The strength of JPMorgan's four biggest business lines, and the fact that the bank touches almost every corner of financial services, appears to have made it exclusively vulnerable this time around. 

As the memory of the financial crisis fades, investors are demanding better operational and stock performance. It is time for JPMorgan to deliver, argues Mayo. JPMorgan has done less than peers such as Bank of America and Citigroup to downsize since the crisis, he said. Mayo in early December upgraded his firm's rating on JPMorgan for the first time in three years, warning that the bank must demonstrate the benefit of its size.

The bank must "prove it, or lose it," he said.

A JPMorgan spokesman declined to comment about the breakup proposals except to reference comments last year by Chief Executive Jamie Dimon. "Each of our four major businesses operates at good economies of scale and gets significant additional advantages from the other businesses," Dimon wrote in a letter to shareholders. 

Such calls are not new. Breaking up banks' business lines could double to triple shareholder value, former Morgan Stanley CEO Phil Purcell argued when the debate raged in 2012.

Bank analyst Richard Bove at Rafferty Capital Management said in a phone interview that he has been shooting down the argument "for 50 years."

The reason banks have historically moved toward "bigger," according to Bove, is that monolines are simply harder to fund in hard economic times. "You see this going on with some of the alternative lenders," he said in a phone interview. "They think this time is different."

Policymakers have for years struggled with ways to deal with banks perceived as "too big to fail." Officials are now discussing how they plan to implement new capital rules, which impose expensive levies on supersized banks.

Those capital plans – driven by the Federal Reserve – appear to have provided the grounding for Goldman's call. Among the eight U.S. banks affected by the Fed's capital surcharge proposal, JPMorgan is the only institution that would not meet the proposed requirement for global systemically important banks, Fed Vice Chairman Stan Fischer said at an open board meeting in December. Fischer described JPMorgan's shortfall as "pretty impressive."  The bank would need to raise an additional $22 billion in common equity, while the other seven U.S. banks impacted would likely already meet the requirement. Goldman used the surcharge conversation as the backdrop to introduce its breakup call.
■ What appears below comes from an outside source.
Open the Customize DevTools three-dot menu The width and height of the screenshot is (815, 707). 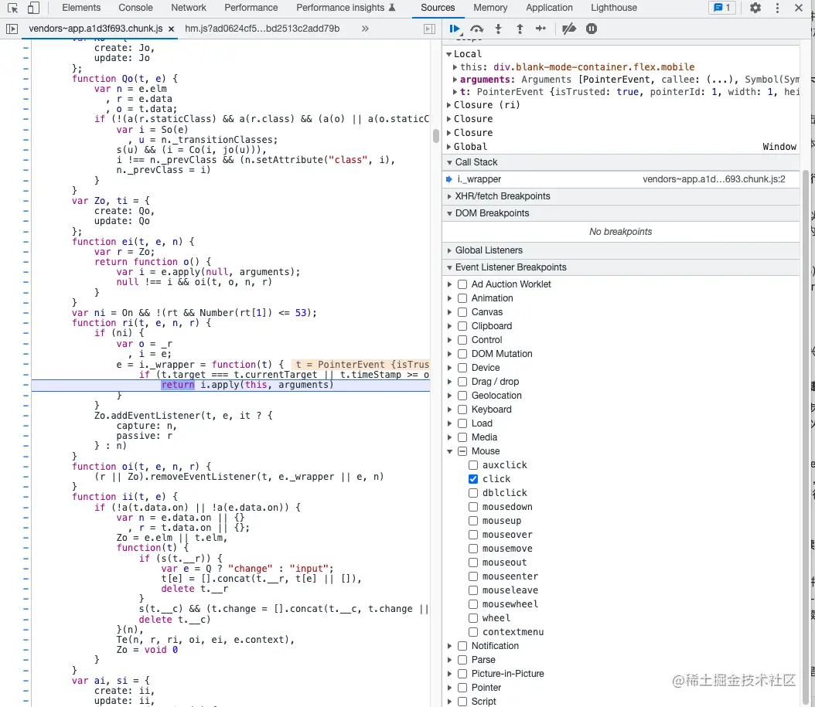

One scenario to break up JPMorgan would be to break it into two parts, the Goldman analysts said. The first unit would consist of the trust bank, the investment bank and asset management unit. The second unit would consist of everything else, namely, the consumer and commercial bank. Such a breakup could be 16% accretive "all in," they said, noting a total sum-of-all-parts value per share at $72.41, versus a consolidated value of $62.18.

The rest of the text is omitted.